Categories
Uncategorized

The Agony and the Opportunity of the “Reply-All” Button

The Agony

roy levin's reply-all re ballmer

Click the “reply all” screenshot to see it at full size.

The dreaded “Reply All” button claimed a victim at Microsoft today when Roy Levin, distinguished engineer at MS Research in Silicon Valley, commented in response to Steve Ballmer’s internal email announcement that he would retire sometime in the next 12 months.

Here’s the full text of his response:

Right. Maybe there’s a back story. The market likes the news, which is interesting, given that the successor isn’t known. Now the speculation shifts into high gear.

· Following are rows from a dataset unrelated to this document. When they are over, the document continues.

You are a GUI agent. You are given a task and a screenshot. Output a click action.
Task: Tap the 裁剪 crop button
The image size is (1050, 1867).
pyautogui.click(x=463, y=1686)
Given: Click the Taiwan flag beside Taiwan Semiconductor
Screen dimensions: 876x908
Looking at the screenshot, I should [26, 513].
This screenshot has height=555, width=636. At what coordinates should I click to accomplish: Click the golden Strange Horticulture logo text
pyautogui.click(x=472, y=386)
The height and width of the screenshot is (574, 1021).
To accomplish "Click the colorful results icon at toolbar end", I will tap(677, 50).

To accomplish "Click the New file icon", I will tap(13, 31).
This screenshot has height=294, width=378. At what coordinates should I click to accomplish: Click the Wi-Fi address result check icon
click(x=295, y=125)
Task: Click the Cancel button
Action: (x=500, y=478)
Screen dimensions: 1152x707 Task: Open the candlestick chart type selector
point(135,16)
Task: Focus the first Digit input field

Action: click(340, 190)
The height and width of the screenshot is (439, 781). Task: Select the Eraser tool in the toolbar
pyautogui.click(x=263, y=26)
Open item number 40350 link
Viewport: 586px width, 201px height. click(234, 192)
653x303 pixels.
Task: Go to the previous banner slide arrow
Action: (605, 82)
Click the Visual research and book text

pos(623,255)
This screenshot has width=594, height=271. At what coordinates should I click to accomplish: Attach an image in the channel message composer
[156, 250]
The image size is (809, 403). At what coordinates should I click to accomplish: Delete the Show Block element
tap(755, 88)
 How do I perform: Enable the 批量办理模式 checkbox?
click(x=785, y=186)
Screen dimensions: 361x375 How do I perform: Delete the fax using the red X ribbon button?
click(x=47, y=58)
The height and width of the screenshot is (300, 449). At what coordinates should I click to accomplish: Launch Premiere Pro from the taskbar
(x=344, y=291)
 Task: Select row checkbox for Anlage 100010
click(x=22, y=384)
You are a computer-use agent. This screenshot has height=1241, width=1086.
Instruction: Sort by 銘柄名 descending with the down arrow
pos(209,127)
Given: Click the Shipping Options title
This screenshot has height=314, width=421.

While embarrassing, it’s hardly career-ending. He could’ve said “Don’t let the door hit your ass on the way out, Monkey-Boy!” As Valleywag observes, it’s to Levin’s credit that he sent his reply from a Windows Phone (“Second place in the second world!”).

The Opportunity

reply all-coholism
At this stage in the game, email clients are not new things. We’ve had decades of experience with them, and we know what works, what doesn’t, and what the pitfalls are, including the dangers of “Reply All”. Many desktop clients, including Microsoft’s own Outlook, have some kind of mechanism that double-checks with you before you reply to everyone on a mass email. For some reason, this handy safety feature doesn’t seem to be built into mobile email apps. Given that an increasing portion of our email is sent while on the go, it’s high time that we made the email apps on our phones as least as “smart” as their desktop counterparts.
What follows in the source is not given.